====== Page excerpt ======

7 Rules for Dating Post Divorce
Seven Rules for Dating after divorce
Dating after divorce can be intimidating, exciting, and overwhelming. Many of us analyze our past “mistakes” and are desperate not to repeat them. We are leaving broken relationships that haven’t been healthy for quite some time. Many of the people I talk to regret the decision they made to marry their former spouse and wonder what would have happened had they made a different choice.
Recently, I got a different perspective. While many of the thousands of people I speak to regret their choice to marry the “wrong” person and perhaps to have had children with them, this person had a different life experience. He hadn’t “married the wrong person”. He waited until he found what he thought was perfection. He got married in his late 30s and the marriage ended 2 years later. It wasn’t his choice. She wanted out. He’s now 48 and has never had kids. He wanted kids. He wanted a different life. Maybe waiting for perfect is overrated, he told me. Maybe, we should just live our lives with who we are with to the best of our abilities.
Maybe this should be an obvious perspective, but it wasn’t to me. My marriage ended almost three years ago. It still feels new. And coupling 15 years of being a divorce attorney with my own experience and serious contemplation surrounding dating, I’ve come up with seven guiding principles for dating post-divorce. The first two are the most important and I will explain in detail.
The most important prerequisites for dating after divorce should be this:
- Forgive yourself. Divorce feels like the biggest failure. If we are being honest with ourselves, no matter how awful our ex was, we contributed to the breakdown of the marriage. Understanding that and figuring out how to acknowledge our role and forgive yourself for your contribution to the marriage ending is step one before getting serious in any relationship post-divorce.
- Forgive your ex. Many people loathe their ex. The court process doesn’t help foster a post break up relationship of trust and collaboration. Many people continue in litigation for years after their breakup and use their parenting plans and decrees as a way to wield power over another person when they feel they have lost control. I know this is intense, but if you have children with your ex, you will need to have a relationship and you should find a way to honor your ex. This is the person YOU chose to have children with. Your children didn’t get a choice. They didn’t get to choose their father or mother. They are half of the person you chose to have children with. Find a way to honor that half, to lift up the qualities your ex has. Maybe they were a lousy spouse, but they are a good parent. Maybe they are irresponsible and can’t get anywhere on time, but they are a great listener. Maybe they are too strict, and you can reframe that as offering structure and guidance in a way that’s different from you. It doesn’t matter what it is, you can choose to see good in anyone. You can choose to see good in your ex. This isn’t for you (actually maybe it is) but mostly, it’s for the benefit of your children. Each of us possess limitations. Each of us does our very best at the time in our relationship. We can’t go back and re-do what happened or who we chose. We can honor the past, forgive ourselves, and forgive our ex. Only then will you be ready for a post-divorce relationship.

======

__Task instructions__: Continue the article on dating after divorce, starting after its final sentence.

====== Given data ======

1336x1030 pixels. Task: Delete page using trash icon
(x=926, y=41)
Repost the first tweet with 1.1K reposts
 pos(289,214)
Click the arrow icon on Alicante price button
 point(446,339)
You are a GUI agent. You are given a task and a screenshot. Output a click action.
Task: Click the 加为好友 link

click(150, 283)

======
====== Given data ======

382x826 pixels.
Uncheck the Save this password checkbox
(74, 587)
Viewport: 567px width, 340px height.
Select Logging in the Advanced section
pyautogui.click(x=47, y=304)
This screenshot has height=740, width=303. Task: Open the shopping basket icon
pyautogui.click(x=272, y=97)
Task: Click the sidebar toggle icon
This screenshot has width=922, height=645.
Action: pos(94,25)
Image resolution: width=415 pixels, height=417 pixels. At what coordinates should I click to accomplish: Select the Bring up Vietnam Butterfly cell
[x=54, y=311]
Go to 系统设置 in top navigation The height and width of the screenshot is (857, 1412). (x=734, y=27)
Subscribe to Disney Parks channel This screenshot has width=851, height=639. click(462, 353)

======
====== Given data ======

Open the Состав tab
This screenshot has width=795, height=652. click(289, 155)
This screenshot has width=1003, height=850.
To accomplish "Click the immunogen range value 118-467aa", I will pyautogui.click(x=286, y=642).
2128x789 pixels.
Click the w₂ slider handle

======

__Answer for the task__:
Now, what are the next five rules for choosing a good partner post-divorce? Here you go:
- Have fun and be curious. Ditch the checklist and be open to the possibility that your future partner may not look like what you thought they would look like. Obviously, there should be deal breakers and must haves, but they shouldn’t be related to age, height, or whether they like tennis.
- Be patient, resist moving too fast. Falling in love feels amazing, especially post-divorce when you are emotionally wounded and what a gift it is to fall in love and experience all of the emotions that come from crazy love hormones. Still, enjoy the ride but resist commitment or moving too fast. Now, post-divorce and in love, is not the time to decide to get married. Wait. The stakes are higher now and if this person is “the one” you should be able to decide after the love hormones wear off.
- Do not make choices out of fear. You must forgive yourself and love yourself for who you are before you choose a partner. We all feel vulnerable and insecure post-divorce. Do not jump into a relationship because you are afraid to be alone or you think you “can’t do better”. There are millions of people in my metropolitan area and billions worldwide, all accessible to you online. It’s pretty amazing.
- Don’t wait for perfection. This one is based on my friend’s advice above. If you want to be in a relationship, none will ever be perfect. You need compatibility, great communication, trust and respect. If you don’t want to be in a LTR (long term relationship), no problem! You are free and can design this next phase however works for you.
- Compatibility, communication, trust, respect. These are the four pillars upon which your relationship must be built, if it is to last. You cannot compromise on these four. They are far more important than money, kids or no kids, career, or physical attraction.
Billie Tarascio is a family law attorney in Phoenix Arizona and the owner of Modern Law. She is the author of Decode Your Divorce, and Tiger Tactics, Powerful Strategies for Winning Attorneys. She is also the divorced mother of four children she shares with her former husband.